Biology of Blood & Marrow Transplantation. 2016;22(7):1306-12
Abstract
Veno-occlusive disease (VOD) is an early and serious complication of hematopoietic cell transplantation (HCT) that is associated with inferior survival, particularly when it is complicated by multiorgan failure (severe VOD). We evaluated the efficacy of defibrotide in the treatment of severe VOD using observational data from the Center for International Blood and Marrow Transplant Research (CIBMTR). Eight thousand three hundred forty-one patients treated by HCT between 2008 and 2011 were identified from the CIBMTR clinical database; 3.2% met criteria for VOD and 1.2% met criteria for severe VOD. Patients with a diagnosis of VOD as reported to the CIBMTR by their transplanting centers, who had no prior history of cirrhosis, and who had a maximum total bilirubin level > 2.0 mg/dL by day +100 post-HCT were selected for study.
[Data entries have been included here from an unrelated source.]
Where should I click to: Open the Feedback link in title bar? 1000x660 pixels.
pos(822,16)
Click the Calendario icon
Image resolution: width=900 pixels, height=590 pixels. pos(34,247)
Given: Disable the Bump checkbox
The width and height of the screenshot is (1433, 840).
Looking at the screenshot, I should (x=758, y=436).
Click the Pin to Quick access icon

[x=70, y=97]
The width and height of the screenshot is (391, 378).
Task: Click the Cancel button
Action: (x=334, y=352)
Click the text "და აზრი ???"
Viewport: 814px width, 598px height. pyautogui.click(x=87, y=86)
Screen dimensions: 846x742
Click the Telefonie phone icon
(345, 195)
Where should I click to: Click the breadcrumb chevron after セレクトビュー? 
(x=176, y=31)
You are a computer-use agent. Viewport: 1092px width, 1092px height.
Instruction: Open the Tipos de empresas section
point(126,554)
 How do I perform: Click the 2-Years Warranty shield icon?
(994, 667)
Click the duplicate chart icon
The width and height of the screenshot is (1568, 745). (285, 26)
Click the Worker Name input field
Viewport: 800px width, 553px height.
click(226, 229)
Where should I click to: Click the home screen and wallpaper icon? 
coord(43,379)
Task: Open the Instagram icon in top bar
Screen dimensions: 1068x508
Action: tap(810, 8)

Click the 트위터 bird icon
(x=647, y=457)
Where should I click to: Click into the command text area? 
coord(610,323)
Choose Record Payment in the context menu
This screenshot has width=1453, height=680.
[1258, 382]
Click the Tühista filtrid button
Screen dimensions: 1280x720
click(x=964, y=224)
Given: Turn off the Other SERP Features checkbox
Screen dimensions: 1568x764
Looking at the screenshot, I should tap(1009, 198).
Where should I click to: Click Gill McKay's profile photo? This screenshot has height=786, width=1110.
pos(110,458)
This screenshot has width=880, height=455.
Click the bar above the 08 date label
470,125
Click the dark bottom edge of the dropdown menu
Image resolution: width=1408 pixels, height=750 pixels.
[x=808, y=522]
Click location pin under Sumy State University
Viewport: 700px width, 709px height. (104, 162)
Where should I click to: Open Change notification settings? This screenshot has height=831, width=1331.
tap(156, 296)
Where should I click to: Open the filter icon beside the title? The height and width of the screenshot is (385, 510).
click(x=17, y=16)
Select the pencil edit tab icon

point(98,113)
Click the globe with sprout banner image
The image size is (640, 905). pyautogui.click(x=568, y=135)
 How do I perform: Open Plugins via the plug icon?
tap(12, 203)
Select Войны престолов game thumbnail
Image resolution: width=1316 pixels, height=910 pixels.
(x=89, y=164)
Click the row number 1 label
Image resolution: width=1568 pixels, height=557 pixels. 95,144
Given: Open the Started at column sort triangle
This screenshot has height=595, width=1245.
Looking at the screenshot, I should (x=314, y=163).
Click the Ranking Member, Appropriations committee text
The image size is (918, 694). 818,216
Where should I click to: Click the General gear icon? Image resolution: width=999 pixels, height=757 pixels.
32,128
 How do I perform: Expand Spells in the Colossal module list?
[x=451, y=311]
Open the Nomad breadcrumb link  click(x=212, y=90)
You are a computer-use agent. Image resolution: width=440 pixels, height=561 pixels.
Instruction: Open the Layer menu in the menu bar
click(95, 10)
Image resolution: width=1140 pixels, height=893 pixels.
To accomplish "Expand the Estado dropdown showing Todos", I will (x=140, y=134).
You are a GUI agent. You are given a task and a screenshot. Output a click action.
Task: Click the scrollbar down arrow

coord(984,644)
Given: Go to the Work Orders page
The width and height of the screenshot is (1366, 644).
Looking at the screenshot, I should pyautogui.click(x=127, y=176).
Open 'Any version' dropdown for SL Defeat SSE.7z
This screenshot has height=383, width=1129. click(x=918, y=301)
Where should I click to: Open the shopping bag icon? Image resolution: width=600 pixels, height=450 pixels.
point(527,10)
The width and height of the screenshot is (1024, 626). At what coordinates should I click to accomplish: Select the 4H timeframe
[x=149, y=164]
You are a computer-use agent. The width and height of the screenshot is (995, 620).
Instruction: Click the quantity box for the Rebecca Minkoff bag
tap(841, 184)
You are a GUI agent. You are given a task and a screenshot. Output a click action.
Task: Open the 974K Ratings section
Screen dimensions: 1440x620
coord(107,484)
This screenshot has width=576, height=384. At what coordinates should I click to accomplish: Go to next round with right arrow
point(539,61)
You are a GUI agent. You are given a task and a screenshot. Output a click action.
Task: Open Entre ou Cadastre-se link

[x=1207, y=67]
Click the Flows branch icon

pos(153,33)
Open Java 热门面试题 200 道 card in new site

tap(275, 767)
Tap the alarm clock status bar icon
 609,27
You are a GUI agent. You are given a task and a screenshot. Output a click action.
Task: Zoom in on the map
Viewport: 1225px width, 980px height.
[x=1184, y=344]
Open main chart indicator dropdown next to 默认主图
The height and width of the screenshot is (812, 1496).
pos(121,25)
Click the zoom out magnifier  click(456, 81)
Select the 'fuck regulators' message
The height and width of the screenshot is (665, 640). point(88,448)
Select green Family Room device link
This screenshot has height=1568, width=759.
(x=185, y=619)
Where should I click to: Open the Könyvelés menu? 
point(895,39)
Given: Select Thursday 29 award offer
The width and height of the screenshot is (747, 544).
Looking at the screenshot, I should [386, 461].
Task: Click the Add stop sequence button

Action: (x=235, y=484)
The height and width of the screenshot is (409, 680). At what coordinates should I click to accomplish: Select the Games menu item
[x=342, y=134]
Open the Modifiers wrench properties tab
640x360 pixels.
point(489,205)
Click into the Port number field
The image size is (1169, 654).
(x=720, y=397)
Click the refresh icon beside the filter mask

Severe VOD was defined as VOD occurring in the setting of renal impairment requiring dialysis or any noninfectious pulmonary abnormality. Patients with severe VOD were divided into 2 groups for analysis: those treated with defibrotide (n = 41) and those not treated with defibrotide (n = 55). Patients in the nondefibrotide group were older, were more likely to be male, were more likely to have a history of previous fungal infection, and had a higher proportion of clinically significant pre-existing disease or organ impairment. Survival rate at day +100 was 39% (95% CI, 24.8% to 54.3%) in patients receiving defibrotide and 30.9% (95% CI, 19.5% to 43.6%) in those not receiving defibrotide. Resolution rate of VOD at day +100 was 51% in the defibrotide group and 29% in the nondefibrotide group (difference, 22.1%; 95% CI, 2.6% to 42%). The results of our study are consistent with previously reported experiences with defibrotide, confirm the poor outcome of this syndrome, and suggest defibrotide is effective in the treatment of severe VOD. Copyright © 2016 American Society for Blood and Marrow Transplantation. Published by Elsevier Inc. All rights reserved.